_REQUIRED WORK:_
Please show every line in the rows below that contains the word "small", copying each line in full. The match must be case-sensitive.
>> Begin AVAILABLE DATA
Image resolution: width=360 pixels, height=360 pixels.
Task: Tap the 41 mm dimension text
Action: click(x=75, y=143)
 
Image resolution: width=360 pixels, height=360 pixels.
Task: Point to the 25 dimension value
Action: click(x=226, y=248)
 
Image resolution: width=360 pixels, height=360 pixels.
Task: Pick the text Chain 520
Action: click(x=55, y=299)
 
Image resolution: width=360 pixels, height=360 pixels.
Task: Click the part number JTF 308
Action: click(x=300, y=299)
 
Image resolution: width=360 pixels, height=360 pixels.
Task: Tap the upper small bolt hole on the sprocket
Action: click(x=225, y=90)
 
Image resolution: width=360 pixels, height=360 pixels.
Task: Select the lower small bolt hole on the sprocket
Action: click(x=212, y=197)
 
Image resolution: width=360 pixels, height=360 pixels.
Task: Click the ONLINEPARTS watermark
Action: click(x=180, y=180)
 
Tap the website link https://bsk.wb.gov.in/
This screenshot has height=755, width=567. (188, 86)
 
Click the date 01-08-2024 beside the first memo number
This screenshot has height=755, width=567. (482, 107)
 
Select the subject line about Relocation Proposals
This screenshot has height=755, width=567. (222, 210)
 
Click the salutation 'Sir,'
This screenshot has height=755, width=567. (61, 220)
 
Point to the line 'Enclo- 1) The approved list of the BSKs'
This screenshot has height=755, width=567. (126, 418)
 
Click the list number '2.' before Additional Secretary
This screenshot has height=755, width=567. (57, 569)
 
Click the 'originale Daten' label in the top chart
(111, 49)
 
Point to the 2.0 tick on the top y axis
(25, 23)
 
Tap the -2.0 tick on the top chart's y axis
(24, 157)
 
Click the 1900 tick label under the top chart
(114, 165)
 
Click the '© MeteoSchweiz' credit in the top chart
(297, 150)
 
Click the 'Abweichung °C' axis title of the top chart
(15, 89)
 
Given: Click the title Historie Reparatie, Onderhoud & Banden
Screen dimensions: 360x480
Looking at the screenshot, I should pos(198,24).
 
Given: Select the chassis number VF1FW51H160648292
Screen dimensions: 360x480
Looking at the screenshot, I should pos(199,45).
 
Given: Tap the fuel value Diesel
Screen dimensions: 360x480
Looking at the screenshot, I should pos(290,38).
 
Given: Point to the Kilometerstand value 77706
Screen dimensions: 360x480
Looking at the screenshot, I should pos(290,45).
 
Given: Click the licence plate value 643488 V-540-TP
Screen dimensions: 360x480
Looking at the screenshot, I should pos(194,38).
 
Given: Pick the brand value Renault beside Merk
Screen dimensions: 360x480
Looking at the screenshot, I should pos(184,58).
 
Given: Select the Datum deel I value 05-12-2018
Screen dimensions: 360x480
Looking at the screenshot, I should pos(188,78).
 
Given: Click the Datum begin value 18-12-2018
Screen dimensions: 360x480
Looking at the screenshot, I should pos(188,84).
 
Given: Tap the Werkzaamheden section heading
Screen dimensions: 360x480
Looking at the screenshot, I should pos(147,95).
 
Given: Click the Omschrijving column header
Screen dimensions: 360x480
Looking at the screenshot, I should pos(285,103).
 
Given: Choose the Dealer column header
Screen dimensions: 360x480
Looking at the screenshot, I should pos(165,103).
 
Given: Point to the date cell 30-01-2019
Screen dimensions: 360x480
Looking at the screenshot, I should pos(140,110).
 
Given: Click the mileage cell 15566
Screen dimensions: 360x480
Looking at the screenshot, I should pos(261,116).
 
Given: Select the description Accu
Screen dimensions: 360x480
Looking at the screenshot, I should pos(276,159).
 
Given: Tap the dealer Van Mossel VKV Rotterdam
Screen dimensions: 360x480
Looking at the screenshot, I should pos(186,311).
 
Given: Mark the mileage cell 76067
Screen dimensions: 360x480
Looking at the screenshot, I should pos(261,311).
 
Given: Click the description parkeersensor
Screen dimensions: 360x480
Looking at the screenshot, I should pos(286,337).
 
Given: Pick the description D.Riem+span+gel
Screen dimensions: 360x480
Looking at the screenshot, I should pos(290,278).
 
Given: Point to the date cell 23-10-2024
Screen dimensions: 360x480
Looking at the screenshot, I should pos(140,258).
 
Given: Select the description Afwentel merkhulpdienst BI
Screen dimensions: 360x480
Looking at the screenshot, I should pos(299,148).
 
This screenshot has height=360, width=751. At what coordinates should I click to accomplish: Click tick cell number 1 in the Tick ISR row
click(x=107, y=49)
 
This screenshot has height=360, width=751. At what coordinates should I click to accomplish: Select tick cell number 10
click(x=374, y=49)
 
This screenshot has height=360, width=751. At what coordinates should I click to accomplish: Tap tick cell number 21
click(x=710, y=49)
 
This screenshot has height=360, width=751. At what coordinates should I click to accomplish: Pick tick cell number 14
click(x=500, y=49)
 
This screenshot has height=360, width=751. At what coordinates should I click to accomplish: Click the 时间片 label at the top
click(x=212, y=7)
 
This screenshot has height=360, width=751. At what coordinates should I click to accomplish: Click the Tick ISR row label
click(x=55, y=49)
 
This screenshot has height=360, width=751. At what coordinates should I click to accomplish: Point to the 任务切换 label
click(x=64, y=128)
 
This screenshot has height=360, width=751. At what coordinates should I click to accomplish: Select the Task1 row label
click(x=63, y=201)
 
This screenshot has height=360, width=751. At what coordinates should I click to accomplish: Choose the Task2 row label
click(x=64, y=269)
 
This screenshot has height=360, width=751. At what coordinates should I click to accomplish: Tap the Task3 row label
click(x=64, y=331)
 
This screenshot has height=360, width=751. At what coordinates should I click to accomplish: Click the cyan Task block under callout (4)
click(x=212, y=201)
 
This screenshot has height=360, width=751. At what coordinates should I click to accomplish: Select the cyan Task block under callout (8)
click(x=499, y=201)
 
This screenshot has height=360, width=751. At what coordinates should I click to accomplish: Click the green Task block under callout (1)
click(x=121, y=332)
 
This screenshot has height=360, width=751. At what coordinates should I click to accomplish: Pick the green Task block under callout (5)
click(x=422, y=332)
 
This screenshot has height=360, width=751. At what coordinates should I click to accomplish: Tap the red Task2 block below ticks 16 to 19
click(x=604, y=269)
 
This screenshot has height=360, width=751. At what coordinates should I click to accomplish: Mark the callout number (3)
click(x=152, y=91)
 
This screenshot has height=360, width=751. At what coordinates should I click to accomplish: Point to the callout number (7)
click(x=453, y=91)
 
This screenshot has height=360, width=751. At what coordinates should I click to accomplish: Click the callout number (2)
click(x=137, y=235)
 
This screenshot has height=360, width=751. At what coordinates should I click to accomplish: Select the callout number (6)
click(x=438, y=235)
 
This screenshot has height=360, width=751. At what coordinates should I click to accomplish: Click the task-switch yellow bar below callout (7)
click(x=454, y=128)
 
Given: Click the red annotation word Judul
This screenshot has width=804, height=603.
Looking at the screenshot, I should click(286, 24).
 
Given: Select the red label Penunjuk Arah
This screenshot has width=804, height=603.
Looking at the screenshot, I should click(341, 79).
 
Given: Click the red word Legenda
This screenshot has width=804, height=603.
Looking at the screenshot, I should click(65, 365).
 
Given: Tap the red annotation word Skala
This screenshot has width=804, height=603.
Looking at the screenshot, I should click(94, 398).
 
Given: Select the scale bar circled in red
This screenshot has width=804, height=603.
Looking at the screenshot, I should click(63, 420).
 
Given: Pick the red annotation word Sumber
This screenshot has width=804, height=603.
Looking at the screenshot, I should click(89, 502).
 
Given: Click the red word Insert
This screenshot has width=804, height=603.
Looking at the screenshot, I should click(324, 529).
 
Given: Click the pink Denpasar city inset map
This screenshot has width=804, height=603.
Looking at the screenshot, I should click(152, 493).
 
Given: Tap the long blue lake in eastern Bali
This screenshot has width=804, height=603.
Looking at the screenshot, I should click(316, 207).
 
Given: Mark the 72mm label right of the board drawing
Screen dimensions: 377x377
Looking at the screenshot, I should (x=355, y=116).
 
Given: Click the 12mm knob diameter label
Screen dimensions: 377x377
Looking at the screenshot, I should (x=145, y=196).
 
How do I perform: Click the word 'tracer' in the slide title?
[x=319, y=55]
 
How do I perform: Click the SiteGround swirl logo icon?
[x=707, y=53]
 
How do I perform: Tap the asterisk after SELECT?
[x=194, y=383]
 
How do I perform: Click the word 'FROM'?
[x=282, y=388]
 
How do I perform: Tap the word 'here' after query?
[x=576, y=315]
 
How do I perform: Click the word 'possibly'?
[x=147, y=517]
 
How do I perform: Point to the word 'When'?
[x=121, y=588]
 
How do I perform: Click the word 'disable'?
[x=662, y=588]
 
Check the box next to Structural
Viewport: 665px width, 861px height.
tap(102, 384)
>> End AVAILABLE DATA
_EXERCISE RESULT:_
Task: Tap the upper small bolt hole on the sprocket
Task: Select the lower small bolt hole on the sprocket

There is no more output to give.